Les meilleurs détectives de fiction sont connus pour leur intuition - cette capacité à remarquer des incohérences subtiles, presque indescriptibles. Peter Wollny, le musicologue à l'origine de la découverte "sensationnelle" la semaine dernière de deux œuvres inconnues de Johann Sebastian Bach, a ressenti une intuition similaire lorsqu'il est tombé sur deux fascinantes partitions dans une bibliothèque poussiéreuse en 1992.
Son parcours d'une simple suspicion à la découverte d'un secret allait s'étendre sur la moitié de sa vie. Aujourd'hui âgé de 65 ans et directeur des Archives Bach de Leipzig, Wollny était étudiant en doctorat à Harvard lorsque ses recherches l'ont conduit à la Bibliothèque royale de Belgique à Bruxelles. Là, il a trouvé deux partitions du XVIIIe siècle sans compositeur attribué.

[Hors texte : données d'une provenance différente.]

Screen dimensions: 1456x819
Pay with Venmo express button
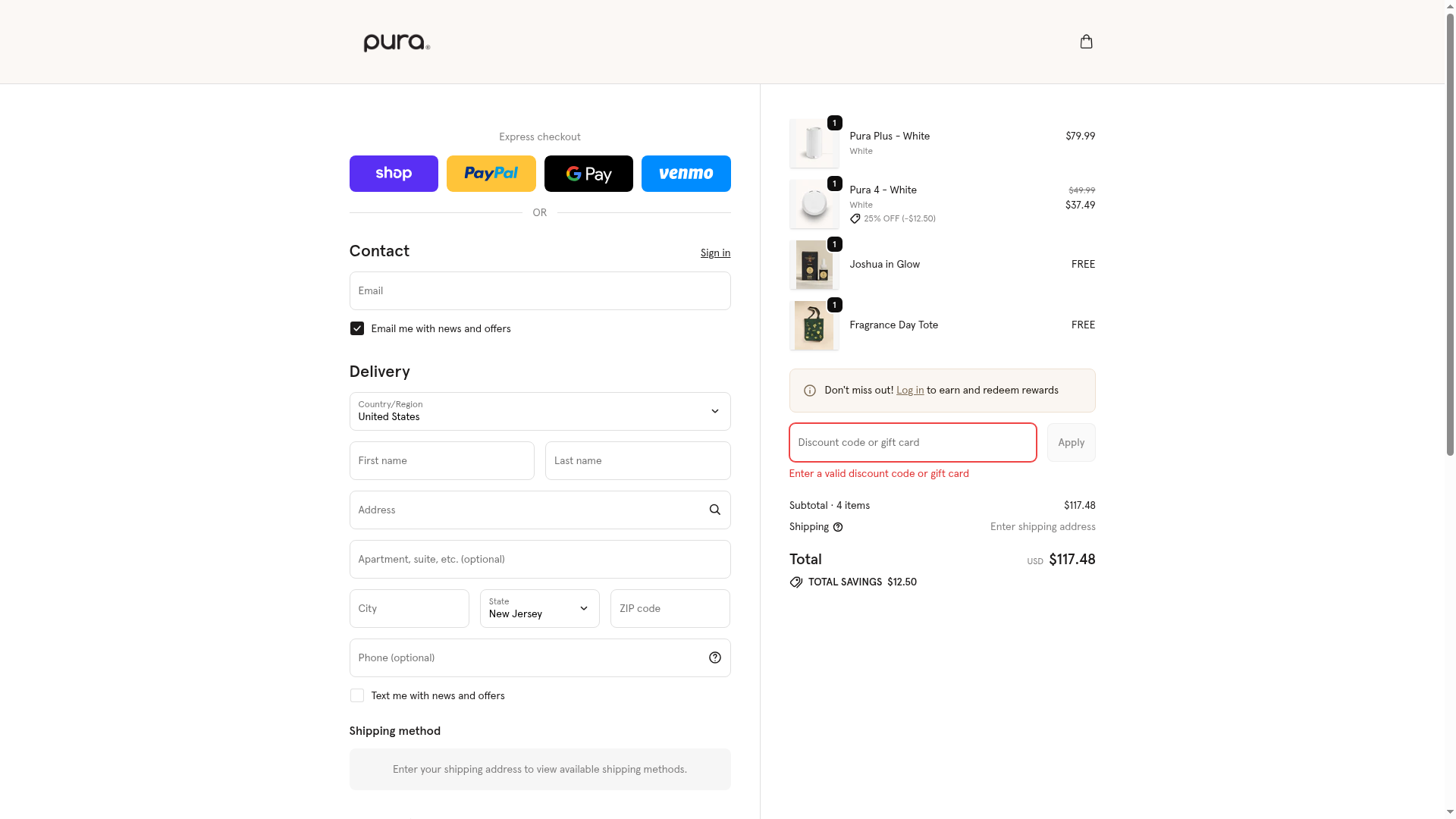pos(686,174)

Deux pièces pour orgue perdues de J.S. Bach ont été jouées pour la première fois en 300 ans.
"Je dois admettre que je ne pensais même pas qu'elles étaient de Bach à l'époque", a déclaré Wollny récemment, quelques jours après que les deux pièces - Chaconne en ré mineur BWV 1178 et Chaconne en sol mineur BWV 1179 - ont été jouées pour la première fois à l'église Saint-Thomas de Leipzig.
"L'écriture manuscrite sur la partition m'a fasciné, et j'avais le vague sentiment que ces pages pourraient être importantes un jour. J'ai donc fait des photocopies et gardé un dossier avec moi pendant 30 ans."

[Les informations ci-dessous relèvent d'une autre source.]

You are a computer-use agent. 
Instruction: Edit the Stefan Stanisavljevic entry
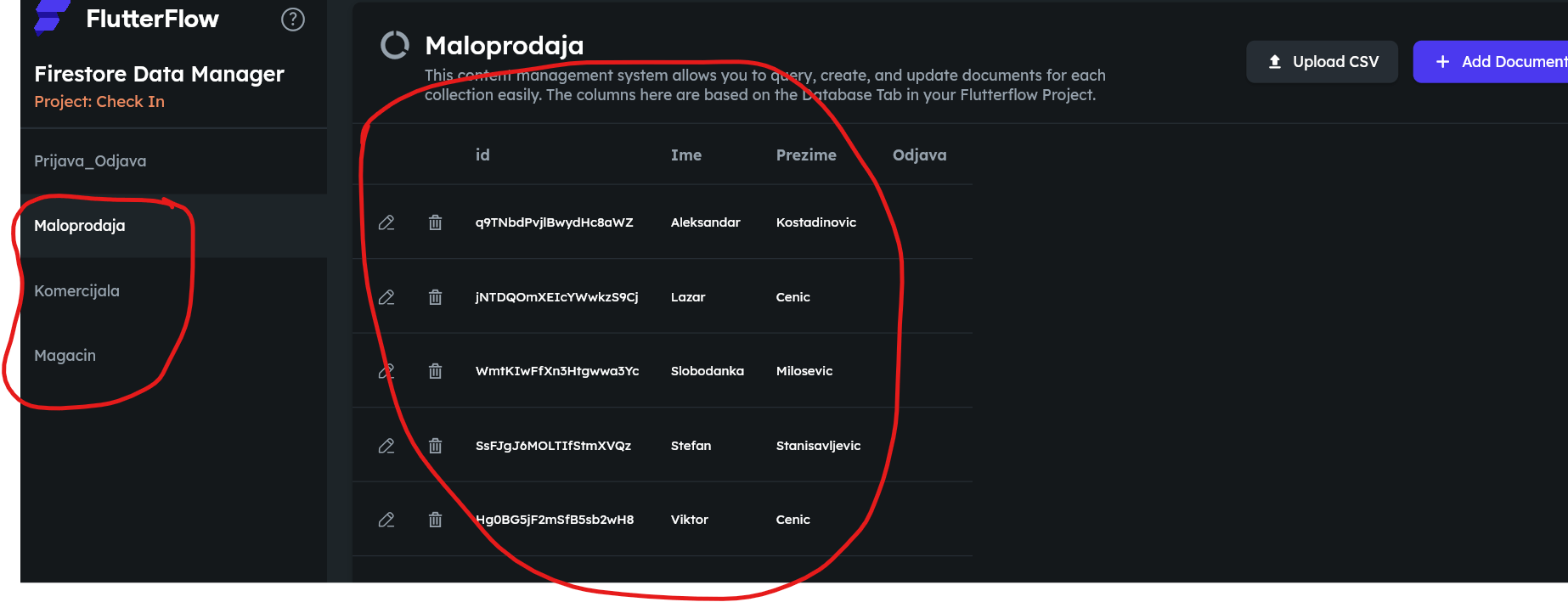pos(386,446)
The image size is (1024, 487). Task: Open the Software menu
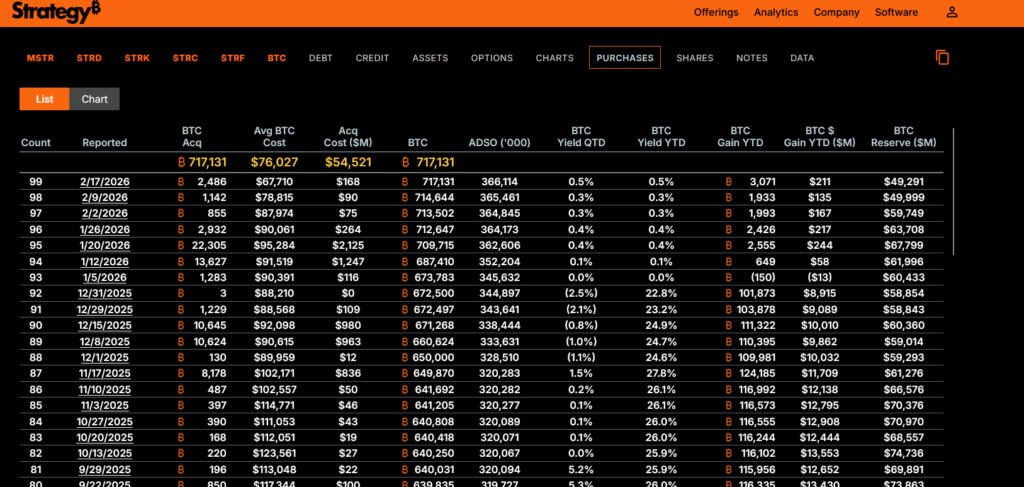(896, 13)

Bien qu'il ait consacré sa vie à étudier les plus grands compositeurs de l'ère baroque, Wollny a déclaré qu'il n'avait sérieusement envisagé que les œuvres puissent être de Bach lui-même qu'il y a environ deux ou trois ans.
Né à Issum, en Rhénanie-du-Nord-Westphalie, Wollny a étudié la musicologie, l'histoire de l'art et les études allemandes à l'Université de Cologne avant de poursuivre son doctorat à Harvard, se concentrant sur la musique du fils aîné de Bach, Wilhelm Friedemann Bach. Après avoir obtenu son doctorat en 1993, il a rejoint les Archives Bach de Leipzig en tant que chercheur et en est devenu le directeur en 2014.
Son collègue et co-chercheur Bernd Koska a remarqué : "Peter Wollny est quelqu'un qui pèse soigneusement ses réflexions avant de tirer une conclusion. C'est simplement sa façon de travailler."
Pour un musicologue formé, les deux œuvres se distinguaient dès le départ. Ce sont toutes deux des chaconnes, à l'origine une danse espagnole qui a évolué en une forme musicale distincte vers 1700. Leur caractéristique déterminante est une courte ligne de basse, appelée ostinato, répétée tout au long de la pièce.
Dans presque toutes les chaconnes pour orgue de cette période, chaque motif de basse ostinato a une longueur fixe de six, sept ou huit mesures - jamais plus longue ni plus courte. Mais dans la Chaconne en ré mineur que Wollny a trouvée à Bruxelles, le compositeur a commencé avec un ostinato de sept mesures puis l'a étendu à huit, douze et enfin seize mesures.
Le compositeur anonyme a fait d'autres choix audacieux, comme répéter la mélodie de basse dans un registre plus élevé avec un décalage d'une mesure, créant un canon. Il a également transformé la basse ostinato en une fugue à quatre parties, une technique utilisée pour tisser un thème unique dans toute la musique.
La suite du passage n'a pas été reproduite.